Connu pour son franc-parler, le Père Pedro dresse un constat sans fioritures. « Depuis un quart de siècle, nous n’avons pas constaté d’amélioration des conditions de vie de la population malgache. Au contraire, à ce jour, 9 Malgaches sur 10 vivent avec moins de 1,5 $ par jour, en-dessous du seuil de pauvreté tel qu’il a été défini par la Banque mondiale. Tous les ans, nous nous demandons comment il est possible qu’un pays aussi riche, aussi intelligent, avec une jeunesse aussi forte, puisse patiner autant dans la boue de l’extrême pauvreté. Le fait est que de nombreux dirigeants ne se sont jamais préoccupés du sort de leur peuple, de leur jeunesse et de leurs propres enfants. Il y a un laisser-aller et une indifférence inexcusables. Face à cette injustice, nous sommes plus que jamais déterminés à poursuivre notre combat, encouragés par les réalisations passées, indignés par la pauvreté qui s’accroît autour de nous, convaincus que l’on peut faire reculer cette pauvreté à condition de mettre en place des structures durables et solides. Si l’Etat ne fait pas plus d’efforts pour instaurer plus de justice sociale visible et agir plus vite en faveur de la population la plus fragile, on court vers une explosion sociale. Il est urgent de prendre conscience que c’est maintenant le moment de changer les mauvaises habitudes, de vaincre la corruption et d’agir enfin. La population est désabusée, elle ne croit plus à grand-chose, il est urgent d’avoir des leaders qui l’aideront à avoir davantage de droits sociaux pour pouvoir vivre dignement ».

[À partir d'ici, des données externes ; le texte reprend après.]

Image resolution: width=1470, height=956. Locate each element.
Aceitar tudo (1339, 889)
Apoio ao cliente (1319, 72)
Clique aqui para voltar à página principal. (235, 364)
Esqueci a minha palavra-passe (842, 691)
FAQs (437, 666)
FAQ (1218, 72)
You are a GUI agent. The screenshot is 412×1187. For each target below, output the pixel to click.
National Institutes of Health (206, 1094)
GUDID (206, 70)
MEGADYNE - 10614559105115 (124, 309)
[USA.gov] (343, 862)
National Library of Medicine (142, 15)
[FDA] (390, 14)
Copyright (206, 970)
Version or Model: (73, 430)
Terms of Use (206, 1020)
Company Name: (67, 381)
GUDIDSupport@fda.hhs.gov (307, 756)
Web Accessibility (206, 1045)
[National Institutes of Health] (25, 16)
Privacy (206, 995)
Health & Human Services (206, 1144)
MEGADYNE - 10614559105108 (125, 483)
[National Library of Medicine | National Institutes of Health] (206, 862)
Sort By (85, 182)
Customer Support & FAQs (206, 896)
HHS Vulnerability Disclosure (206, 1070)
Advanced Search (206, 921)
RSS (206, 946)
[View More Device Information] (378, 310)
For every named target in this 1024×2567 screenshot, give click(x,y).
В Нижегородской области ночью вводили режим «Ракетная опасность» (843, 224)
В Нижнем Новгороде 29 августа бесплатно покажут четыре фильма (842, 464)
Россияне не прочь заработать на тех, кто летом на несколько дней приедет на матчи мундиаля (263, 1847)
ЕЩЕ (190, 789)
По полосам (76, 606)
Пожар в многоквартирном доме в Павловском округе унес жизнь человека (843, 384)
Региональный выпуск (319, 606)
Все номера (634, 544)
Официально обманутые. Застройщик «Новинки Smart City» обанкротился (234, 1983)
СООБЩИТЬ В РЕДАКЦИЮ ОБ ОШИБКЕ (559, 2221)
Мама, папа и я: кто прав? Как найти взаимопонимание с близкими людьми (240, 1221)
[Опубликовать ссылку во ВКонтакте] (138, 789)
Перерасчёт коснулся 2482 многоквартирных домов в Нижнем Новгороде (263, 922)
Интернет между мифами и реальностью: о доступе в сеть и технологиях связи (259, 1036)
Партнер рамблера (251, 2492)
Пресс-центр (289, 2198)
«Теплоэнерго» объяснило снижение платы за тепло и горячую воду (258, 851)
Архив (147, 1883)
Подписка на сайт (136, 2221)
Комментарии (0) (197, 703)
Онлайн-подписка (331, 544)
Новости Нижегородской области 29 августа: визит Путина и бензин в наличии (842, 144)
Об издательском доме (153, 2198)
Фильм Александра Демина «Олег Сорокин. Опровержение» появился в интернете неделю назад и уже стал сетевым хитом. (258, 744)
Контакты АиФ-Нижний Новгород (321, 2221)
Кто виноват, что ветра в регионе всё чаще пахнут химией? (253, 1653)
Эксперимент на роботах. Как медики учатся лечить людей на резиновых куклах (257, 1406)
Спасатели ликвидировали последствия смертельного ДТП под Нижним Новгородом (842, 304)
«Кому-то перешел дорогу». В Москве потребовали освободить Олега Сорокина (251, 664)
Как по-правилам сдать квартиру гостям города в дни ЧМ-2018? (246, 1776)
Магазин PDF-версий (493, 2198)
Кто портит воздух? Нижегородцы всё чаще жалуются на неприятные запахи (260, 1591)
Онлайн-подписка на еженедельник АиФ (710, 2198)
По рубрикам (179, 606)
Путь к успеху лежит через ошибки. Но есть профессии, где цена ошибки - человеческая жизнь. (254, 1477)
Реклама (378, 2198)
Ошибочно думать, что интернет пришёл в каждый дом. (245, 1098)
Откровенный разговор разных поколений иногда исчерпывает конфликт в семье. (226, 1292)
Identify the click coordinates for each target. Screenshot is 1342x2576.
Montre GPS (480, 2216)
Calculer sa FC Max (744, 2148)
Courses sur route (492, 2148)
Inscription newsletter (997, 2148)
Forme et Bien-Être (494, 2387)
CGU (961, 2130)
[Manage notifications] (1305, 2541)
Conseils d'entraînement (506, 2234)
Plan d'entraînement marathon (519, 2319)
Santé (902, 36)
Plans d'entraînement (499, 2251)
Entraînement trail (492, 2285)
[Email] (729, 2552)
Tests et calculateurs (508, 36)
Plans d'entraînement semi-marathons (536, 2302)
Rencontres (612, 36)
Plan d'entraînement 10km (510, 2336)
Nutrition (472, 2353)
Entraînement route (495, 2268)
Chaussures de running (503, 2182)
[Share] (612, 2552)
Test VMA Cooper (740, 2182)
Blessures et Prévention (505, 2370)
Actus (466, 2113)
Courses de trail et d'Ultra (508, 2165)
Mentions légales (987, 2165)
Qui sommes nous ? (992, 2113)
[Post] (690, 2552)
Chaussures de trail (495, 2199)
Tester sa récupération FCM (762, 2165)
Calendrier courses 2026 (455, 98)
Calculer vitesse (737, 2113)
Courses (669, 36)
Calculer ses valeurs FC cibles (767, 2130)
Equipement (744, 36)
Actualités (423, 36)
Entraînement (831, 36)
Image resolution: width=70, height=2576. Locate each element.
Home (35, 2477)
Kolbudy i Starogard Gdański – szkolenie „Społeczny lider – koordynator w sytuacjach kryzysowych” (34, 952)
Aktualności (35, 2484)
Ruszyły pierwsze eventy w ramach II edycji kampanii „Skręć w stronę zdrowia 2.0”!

Les propos du Père Pedro ne peuvent que nous interpeller. Et si certains s’arrêtent à la dimension religieuse de son action, il n’en reste pas moins une vérité très forte : c’est qu’avec lui, des milliers de personnes se sont levées pour refuser une supposée fatalité, contourner l’inaction des pouvoirs politiques à leur égard, prendre en main leur vie et se construire une vie digne.
Cela est fort. Cela est réel.
Cela nous dit que les « miracles », parfois, peuvent être le fait d’hommes et de femmes qui croient en l’humain…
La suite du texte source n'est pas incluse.